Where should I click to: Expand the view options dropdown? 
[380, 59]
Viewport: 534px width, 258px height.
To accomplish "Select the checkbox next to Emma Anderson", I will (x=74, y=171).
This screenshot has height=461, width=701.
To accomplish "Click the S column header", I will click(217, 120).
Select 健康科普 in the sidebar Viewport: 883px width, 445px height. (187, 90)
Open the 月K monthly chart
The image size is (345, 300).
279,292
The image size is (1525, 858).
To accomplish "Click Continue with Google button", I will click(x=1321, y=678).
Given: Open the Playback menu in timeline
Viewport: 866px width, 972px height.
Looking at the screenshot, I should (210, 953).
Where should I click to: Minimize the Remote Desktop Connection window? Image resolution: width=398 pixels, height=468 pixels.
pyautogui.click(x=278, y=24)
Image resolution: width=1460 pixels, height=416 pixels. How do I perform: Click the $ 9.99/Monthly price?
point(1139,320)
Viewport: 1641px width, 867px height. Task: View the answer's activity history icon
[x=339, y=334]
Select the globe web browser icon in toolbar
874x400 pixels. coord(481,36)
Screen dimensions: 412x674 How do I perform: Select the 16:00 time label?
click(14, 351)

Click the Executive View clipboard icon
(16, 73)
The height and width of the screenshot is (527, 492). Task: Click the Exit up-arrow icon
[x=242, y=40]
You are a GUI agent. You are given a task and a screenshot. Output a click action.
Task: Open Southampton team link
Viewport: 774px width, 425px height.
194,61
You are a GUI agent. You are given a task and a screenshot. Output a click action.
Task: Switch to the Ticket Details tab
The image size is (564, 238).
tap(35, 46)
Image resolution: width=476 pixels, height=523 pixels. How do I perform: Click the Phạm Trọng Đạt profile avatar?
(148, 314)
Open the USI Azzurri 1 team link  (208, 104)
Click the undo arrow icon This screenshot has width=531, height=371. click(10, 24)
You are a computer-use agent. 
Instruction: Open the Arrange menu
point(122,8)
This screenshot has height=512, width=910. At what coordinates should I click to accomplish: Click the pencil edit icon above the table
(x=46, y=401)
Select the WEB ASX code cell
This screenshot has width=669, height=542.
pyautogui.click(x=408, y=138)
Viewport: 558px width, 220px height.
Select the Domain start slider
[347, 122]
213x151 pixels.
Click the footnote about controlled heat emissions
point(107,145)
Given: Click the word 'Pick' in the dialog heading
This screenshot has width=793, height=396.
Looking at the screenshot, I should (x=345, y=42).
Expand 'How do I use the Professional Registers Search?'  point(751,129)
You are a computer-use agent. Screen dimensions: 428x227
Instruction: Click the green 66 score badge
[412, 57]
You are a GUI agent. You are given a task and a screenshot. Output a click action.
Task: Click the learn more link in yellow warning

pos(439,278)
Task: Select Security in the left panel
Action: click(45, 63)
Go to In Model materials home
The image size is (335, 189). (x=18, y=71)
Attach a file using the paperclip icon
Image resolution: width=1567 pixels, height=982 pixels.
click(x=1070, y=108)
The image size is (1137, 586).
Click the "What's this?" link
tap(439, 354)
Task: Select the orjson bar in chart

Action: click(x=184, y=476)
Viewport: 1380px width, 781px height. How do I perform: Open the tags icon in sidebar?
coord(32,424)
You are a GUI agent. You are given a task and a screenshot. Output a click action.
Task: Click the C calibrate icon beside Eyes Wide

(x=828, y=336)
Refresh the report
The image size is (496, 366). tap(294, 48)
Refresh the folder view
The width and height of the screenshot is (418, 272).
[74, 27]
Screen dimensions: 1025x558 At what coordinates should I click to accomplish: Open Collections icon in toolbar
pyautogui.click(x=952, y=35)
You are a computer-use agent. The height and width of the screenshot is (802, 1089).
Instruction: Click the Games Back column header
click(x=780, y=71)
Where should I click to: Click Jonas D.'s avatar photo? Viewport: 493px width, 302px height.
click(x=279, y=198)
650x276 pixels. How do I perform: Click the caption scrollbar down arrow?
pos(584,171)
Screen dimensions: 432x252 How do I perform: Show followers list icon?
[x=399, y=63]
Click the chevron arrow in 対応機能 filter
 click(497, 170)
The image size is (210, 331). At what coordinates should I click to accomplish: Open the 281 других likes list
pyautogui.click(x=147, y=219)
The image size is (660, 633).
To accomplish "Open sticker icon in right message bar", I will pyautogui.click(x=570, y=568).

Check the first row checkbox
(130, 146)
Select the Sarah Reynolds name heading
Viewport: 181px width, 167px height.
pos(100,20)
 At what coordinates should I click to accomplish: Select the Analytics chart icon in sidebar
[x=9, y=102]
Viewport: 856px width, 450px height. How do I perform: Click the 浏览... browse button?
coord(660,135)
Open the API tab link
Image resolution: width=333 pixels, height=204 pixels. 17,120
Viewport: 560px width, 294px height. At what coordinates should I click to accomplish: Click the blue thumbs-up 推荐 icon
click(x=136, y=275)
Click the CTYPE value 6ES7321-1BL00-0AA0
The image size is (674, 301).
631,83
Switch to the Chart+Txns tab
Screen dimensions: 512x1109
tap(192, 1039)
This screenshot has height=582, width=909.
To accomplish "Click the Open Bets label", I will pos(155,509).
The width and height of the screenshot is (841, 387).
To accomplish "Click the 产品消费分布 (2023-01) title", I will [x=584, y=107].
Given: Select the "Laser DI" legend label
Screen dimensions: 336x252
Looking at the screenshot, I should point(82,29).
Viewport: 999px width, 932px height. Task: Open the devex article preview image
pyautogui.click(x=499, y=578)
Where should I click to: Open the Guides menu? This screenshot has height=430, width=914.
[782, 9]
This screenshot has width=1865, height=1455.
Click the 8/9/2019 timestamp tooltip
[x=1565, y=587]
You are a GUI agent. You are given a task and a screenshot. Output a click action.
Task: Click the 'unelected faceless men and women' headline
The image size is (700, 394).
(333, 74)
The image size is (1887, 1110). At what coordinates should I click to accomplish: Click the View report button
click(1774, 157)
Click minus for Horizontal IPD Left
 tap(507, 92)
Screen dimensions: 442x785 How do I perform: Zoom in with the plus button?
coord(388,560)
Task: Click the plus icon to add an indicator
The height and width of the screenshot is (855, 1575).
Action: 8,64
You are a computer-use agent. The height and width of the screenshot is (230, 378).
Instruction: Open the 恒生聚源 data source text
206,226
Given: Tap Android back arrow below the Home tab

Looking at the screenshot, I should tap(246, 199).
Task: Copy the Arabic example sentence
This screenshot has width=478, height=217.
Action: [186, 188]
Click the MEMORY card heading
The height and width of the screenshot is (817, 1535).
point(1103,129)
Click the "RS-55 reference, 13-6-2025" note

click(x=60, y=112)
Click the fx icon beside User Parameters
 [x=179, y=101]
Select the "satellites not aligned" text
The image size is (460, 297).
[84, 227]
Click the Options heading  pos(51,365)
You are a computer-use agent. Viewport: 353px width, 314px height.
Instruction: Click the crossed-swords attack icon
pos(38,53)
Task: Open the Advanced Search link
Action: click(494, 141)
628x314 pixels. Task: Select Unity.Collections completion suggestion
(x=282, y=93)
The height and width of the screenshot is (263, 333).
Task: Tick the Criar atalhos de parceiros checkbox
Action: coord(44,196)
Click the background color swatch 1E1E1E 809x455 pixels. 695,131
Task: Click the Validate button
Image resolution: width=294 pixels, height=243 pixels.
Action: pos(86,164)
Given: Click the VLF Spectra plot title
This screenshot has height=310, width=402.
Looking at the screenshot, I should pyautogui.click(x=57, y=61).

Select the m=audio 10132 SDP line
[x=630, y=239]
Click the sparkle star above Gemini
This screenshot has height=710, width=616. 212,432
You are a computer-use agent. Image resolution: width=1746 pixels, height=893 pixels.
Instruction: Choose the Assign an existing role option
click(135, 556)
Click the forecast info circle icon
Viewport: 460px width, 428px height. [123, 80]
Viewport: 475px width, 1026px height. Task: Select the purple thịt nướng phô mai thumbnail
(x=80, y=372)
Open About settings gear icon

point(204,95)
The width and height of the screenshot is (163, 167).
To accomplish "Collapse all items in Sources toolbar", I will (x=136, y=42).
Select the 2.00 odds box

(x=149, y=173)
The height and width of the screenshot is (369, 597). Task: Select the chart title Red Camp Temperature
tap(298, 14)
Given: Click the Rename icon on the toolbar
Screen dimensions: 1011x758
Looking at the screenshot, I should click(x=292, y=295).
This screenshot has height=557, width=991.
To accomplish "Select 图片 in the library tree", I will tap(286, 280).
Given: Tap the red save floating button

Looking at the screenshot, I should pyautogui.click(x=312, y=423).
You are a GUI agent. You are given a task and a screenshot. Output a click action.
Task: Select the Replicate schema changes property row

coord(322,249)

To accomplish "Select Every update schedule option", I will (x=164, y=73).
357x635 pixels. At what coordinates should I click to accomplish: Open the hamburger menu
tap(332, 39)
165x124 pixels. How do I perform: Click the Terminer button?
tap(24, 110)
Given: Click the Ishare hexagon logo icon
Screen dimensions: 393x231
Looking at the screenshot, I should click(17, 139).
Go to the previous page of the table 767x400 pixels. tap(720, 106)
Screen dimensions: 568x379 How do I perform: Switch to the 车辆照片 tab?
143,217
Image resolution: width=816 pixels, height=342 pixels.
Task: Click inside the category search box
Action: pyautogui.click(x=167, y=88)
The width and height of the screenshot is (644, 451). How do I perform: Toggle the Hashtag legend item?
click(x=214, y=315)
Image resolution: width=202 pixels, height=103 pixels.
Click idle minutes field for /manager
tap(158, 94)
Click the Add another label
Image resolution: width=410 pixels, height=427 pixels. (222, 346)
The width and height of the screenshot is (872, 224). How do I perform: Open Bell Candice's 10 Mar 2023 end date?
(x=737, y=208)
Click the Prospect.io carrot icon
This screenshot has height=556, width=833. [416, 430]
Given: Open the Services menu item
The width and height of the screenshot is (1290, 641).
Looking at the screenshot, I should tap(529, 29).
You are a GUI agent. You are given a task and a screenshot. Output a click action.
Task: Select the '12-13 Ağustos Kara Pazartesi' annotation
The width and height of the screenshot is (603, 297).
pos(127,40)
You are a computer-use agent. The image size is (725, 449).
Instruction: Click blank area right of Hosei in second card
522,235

- [What you are asked to do]
Locate "Click the Prospect.io carrot icon" in the material, then quote the line that contains it and all lines after it through the final one.

- [Exercise result]
Click the Prospect.io carrot icon
This screenshot has height=556, width=833. [416, 430]
Given: Open the Services menu item
The width and height of the screenshot is (1290, 641).
Looking at the screenshot, I should tap(529, 29).
You are a GUI agent. You are given a task and a screenshot. Output a click action.
Task: Select the '12-13 Ağustos Kara Pazartesi' annotation
The width and height of the screenshot is (603, 297).
pos(127,40)
You are a computer-use agent. The image size is (725, 449).
Instruction: Click blank area right of Hosei in second card
522,235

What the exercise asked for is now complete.